# Corrupted word doc-~WRD0000.tmp



## Geeba (Feb 26, 2003)

Hi to any who take the time,

A word document of about 40 pages, incl pictures, refuses to open, it shows an illegal operation dialog box after trying to open.
When the word program is closed there is a second icon relating to the file alongside it. It appears like a hidden file and is called ~WRD0000.tmp and has what looks like an internet explorer icon.
I have scanned with up to date AVG anti virus but it does not detect anything. Word when closed after trying to open this file comes up with corupted file info. The file is unfortunately to big to cut and paste if one is lucky enough to get into it.
Word works fine on other files.
Cheers big ears
Win98
Double clicking the temp file comes the standard warning about opening malicious files?
Hmmm!


----------



## kiwiguy (Aug 17, 2003)

Word always creates a temporary file as you describe when you open a document.

They can get "left behind" if Word crashes, Word usually deletes them on exit.

It doesnt help with the corrupt document unfortunately.

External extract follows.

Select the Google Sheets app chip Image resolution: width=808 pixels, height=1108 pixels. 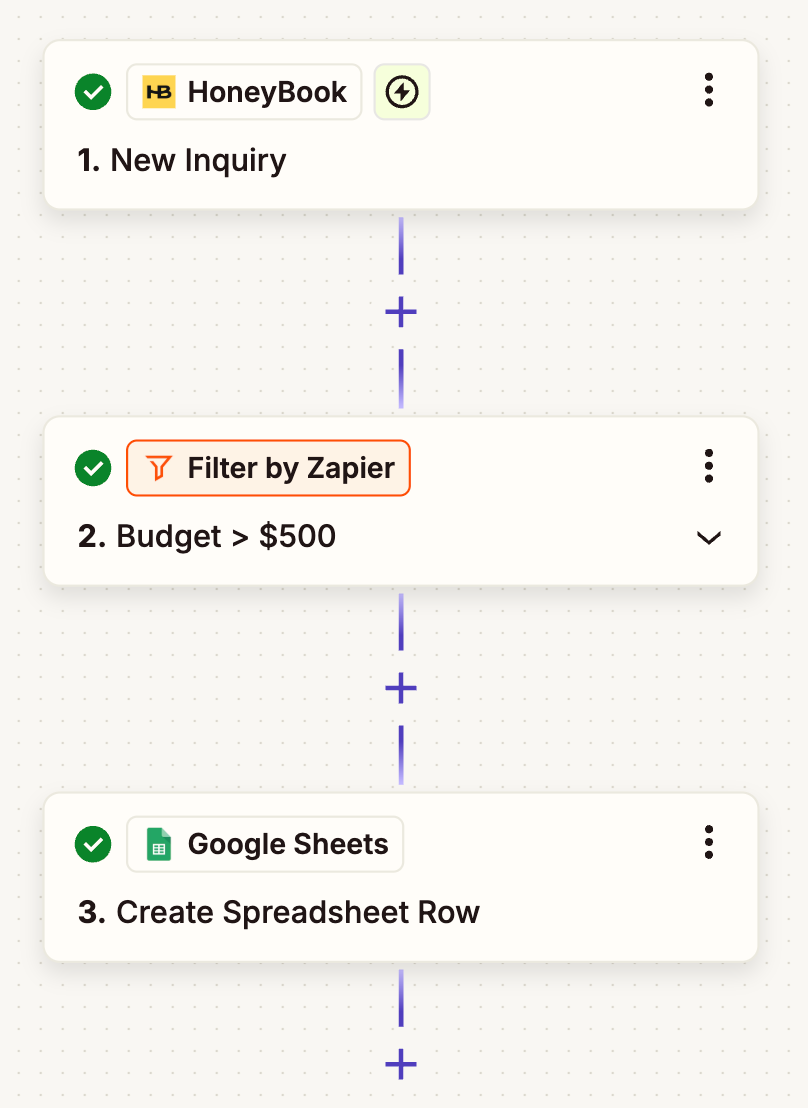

Using graphics in Word can result in mammoth sized files, and its likely this is a factor in the corruption. You need to split such a large document into manageable sized parts.


----------



## Anne Troy (Feb 14, 1999)

Geeba:

1. It doesn't have a program assigned to it. Rename the extension to DOC, and see if opening the file directly through Word's File-Open menu is helpful. If not, try File-Open, change the files of type to "Recover text from any file" and try opening it. You'll likely at least get most or all of your text. I hate to contradict kiwiguy, but it most certainly can be your corrupt document.

2. Sometimes, opening corrupt files in new versions of Word is helpful. You've told us Win98, but nothing about your version of Word. If it's 97 or 2000, and you don't have access to Word XP (2002), you can email the file to me (zip it first), and I'll attempt it: [email protected].

3. I'm guessing that if you've got Win98, you've probably had your PC for a while--or at least someone has. Once you get this file issue settled, I strongly encourage a disk cleanup. See the instructions at www.theofficeexperts.com/cleanyourpc.htm, which is particularly helpful in Win98.


----------